WASHINGTON -- As the NAACP searches for a new executive director, a single question is occupying many of its members: Would the Rev. Jesse Jackson be a good fit with the nation's oldest and largest civil rights organization?

To be sure, Mr. Jackson is only one of a handful of candidates to succeed the Rev. Benjamin L. Hooks, who is stepping down from the post at the end of this month after heading the organization for 15 years. But Mr. Jackson's candidacy has dominated the discussions in local chapters and among high officials of the National Association for the Advancement of Colored People.

Mr. Jackson will say publicly only that he has had some discussions about the job, but others say he is running hard for it. At an awards dinner at the end of January in Pasadena, Calif., Mr. Jackson made a point of pressing his candidacy with the two dozen board members who were there, one said.

Mr. Jackson declined to be interviewed, but friends said he viewed the position as one that would provide a platform to solidify his leadership role in the nation.

"It would also make it more difficult to marginalize him," said one associate who insisted on anonymity. Friends described Mr. Jackson, who has twice sought the Democratic presidential nomination, as eager for a position of greater visibility.

Mr. Jackson holds the position of shadow senator for the District of Columbia, a largely undefined role that is supposed to help the nation's capital win statehood and provide a non-voting presence in Congress.

Roger Wilkins, a political science professor at George Mason University, whose uncle Roy Wilkins served as the association's executive director from 1955 to 1977, said he thought Mr. Jackson would be a splendid choice.

But it is unclear to many others whether Mr. Jackson would be a good fit with the organization, which has always operated as a cautious deliberate body. Even some of his supporters acknowledge that his charge-ahead, highly personal style might have to be trimmed to conform to the group's ways.

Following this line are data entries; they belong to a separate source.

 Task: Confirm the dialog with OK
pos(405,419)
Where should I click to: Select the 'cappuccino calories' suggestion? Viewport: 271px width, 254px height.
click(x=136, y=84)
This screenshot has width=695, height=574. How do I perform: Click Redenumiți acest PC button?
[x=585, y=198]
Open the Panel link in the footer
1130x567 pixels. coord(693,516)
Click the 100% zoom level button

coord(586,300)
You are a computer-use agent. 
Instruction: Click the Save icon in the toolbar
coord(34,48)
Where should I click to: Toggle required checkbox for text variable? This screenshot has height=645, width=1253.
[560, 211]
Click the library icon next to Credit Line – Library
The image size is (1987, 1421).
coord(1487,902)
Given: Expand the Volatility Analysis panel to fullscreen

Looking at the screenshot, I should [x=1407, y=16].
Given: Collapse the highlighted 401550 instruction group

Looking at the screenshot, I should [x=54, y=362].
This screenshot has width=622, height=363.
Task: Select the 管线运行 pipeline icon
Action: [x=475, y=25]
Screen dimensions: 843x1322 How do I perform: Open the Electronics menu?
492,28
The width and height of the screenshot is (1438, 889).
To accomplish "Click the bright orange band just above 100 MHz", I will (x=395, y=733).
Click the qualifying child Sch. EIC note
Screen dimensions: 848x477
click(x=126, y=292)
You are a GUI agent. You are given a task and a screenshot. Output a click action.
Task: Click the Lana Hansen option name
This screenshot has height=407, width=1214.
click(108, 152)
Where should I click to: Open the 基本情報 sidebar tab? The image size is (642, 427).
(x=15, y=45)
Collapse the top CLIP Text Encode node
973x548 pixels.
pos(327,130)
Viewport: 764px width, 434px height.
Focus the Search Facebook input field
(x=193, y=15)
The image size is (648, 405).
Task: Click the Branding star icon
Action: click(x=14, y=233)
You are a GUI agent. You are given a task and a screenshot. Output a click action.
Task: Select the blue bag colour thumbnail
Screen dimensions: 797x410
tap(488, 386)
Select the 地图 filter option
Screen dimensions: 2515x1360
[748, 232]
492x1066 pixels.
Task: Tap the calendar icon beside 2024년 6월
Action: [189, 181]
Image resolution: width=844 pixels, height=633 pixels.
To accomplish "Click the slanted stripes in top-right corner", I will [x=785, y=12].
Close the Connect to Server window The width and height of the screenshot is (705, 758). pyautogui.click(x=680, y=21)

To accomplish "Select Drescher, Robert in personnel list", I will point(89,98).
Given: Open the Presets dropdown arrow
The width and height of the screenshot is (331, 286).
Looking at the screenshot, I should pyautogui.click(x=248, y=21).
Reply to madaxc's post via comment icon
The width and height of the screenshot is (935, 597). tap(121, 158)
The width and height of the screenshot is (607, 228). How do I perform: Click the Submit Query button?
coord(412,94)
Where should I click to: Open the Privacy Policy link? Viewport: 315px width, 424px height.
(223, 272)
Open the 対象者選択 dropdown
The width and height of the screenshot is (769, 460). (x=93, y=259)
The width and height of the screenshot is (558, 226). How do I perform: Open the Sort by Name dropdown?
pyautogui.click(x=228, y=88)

The news of Mr. Jackson's candidacy has touched off a flood of letters and telephone calls to the organization's Baltimore headquarters, said several staff aides. Most of the callers opposed his selection, they said.

The search is being conducted by a committee that will forward one or more names to the association's 64-member board within 30 days.

The other candidates for the post include Delano E. Lewis, president of Chesapeake & Potomac Telephone Co. in Washington; Benjamin F. Chavis Jr., an official with the United Church of Christ who was involved in desegregating the South; Joseph Madison, a board member of the association who now has a radio talk show in Washington; Earl T. Shinhoster, a regional administrator for the association based in Atlanta; and Jewell Jackson McCabe, the founder of the National Coalition of 100 Black Women in New York.